Jab ‘to prevent breast cancer’ may be trialled on women in a year

A revolutionary jab that could both prevent and treat breast cancer has been developed.

The drug – to be tested on women as early as next year – could wipe out up to 70 per cent of breast cancers, saving more than 8,000 lives a year in the UK alone.

Its creator Dr Vincent Tuohy said the effects could be ‘monumental’.

‘We believe that this vaccine will someday be used to prevent breast cancer in adult women in the same way that vaccines have prevented many childhood diseases,’ he said.

The theory behind the vaccine could eventually be used to target other types of cancer as well, he added.

The drug targets a protein called alphalactalbumin that lurks in most breast cancer tumours.

Having the jab revs up the immune system, priming it to destroy the protein as it appears and so stop tumours forming.

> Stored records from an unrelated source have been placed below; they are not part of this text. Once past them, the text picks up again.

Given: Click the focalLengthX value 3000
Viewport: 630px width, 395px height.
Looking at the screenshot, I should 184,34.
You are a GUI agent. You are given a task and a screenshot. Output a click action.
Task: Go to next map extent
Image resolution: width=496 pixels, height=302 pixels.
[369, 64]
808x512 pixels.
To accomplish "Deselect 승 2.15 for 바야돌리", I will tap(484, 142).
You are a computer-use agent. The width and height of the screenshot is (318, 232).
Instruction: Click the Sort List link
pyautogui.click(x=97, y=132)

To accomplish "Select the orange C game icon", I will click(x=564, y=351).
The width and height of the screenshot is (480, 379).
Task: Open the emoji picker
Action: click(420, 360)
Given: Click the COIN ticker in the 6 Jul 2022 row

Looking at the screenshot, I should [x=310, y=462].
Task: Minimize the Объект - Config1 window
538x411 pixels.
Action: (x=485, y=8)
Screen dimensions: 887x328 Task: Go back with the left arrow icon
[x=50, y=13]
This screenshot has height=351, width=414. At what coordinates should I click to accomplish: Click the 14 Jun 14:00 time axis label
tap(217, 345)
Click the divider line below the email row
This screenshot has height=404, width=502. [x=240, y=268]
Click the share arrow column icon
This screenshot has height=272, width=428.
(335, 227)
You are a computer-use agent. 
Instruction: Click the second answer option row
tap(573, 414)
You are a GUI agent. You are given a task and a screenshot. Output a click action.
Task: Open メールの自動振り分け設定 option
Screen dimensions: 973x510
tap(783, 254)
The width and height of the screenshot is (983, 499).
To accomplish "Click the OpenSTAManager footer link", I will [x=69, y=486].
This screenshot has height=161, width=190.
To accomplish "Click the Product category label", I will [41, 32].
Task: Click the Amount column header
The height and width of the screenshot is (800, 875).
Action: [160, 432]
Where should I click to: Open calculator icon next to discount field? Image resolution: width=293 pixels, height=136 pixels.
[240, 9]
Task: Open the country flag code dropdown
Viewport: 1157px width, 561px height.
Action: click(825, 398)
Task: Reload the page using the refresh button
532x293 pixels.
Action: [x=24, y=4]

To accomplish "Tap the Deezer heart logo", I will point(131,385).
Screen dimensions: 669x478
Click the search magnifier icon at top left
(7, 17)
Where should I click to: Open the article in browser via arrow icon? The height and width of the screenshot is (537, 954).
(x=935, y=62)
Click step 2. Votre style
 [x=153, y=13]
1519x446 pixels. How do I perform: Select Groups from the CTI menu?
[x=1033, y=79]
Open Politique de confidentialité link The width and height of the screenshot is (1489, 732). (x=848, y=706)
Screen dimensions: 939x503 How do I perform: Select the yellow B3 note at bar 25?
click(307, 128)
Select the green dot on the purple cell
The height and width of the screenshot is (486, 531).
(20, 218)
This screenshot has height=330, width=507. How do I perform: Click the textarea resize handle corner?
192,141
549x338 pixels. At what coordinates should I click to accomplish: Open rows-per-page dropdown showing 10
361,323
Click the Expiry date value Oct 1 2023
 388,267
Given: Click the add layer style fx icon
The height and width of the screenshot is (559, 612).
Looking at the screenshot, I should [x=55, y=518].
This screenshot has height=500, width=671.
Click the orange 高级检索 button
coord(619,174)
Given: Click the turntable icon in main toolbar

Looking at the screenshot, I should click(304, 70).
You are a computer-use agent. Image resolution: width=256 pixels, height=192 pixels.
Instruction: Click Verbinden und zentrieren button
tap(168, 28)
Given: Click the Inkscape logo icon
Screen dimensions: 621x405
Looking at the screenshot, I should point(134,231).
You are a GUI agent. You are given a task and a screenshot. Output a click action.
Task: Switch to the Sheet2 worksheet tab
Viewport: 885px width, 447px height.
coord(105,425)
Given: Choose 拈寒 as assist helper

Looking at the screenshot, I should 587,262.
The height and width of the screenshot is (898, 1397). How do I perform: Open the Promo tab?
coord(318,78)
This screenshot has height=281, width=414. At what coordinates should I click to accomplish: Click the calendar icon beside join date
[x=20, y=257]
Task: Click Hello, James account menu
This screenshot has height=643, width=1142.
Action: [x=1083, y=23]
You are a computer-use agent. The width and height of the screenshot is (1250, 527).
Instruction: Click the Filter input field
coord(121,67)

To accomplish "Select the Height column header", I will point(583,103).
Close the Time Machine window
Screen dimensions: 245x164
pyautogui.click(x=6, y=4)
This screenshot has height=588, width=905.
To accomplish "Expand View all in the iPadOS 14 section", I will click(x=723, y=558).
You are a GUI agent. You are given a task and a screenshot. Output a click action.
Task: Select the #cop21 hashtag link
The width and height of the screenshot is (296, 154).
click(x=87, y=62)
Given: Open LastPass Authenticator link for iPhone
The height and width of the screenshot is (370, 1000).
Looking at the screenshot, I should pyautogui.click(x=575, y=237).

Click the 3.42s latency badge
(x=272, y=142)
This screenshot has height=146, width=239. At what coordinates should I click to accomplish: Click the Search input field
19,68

It also harnesses the power of the immune system to shrink pre-existing growths by up to half.

Dr Tuohy’s team tested the vaccine on rodents that were genetically prone to breast cancer.

Those which did not have the jab developed breast cancers by the age of ten months, but all of those that were immunised remained cancer-free, the journal Nature Medicine reports.

Dr Tuohy, an expert in the workings of the immune system from one of America’s top hospitals, said: ‘It was a yes/no result – it was as clear as a bell. We really believe that breast cancer is a completely preventable disease.’

The search for cancer vaccines has until now been hampered by fears that healthy tissue would be destroyed along with tumours. But this drug targets only the protein and, therefore, diseased cells.

The only drawback is that alpha-lactalbumin is also found in healthy breasts when they are producing milk – so a woman who has the jab while young could not breastfeed in the future, or her immune system would respond.

This should not affect her ability to have a baby, however.

Dr Tuohy, of the Cleveland Clinic in Ohio, said: ‘Tumours are like drunks in a bar, saying and doing things they shouldn’t and one of these things is expressing (making) alpha-lactalbumin and we are taking advantage of that.’

Finding similar proteins for other cancers, such as bowel or prostate tumours, could lead to vaccines against other diseases.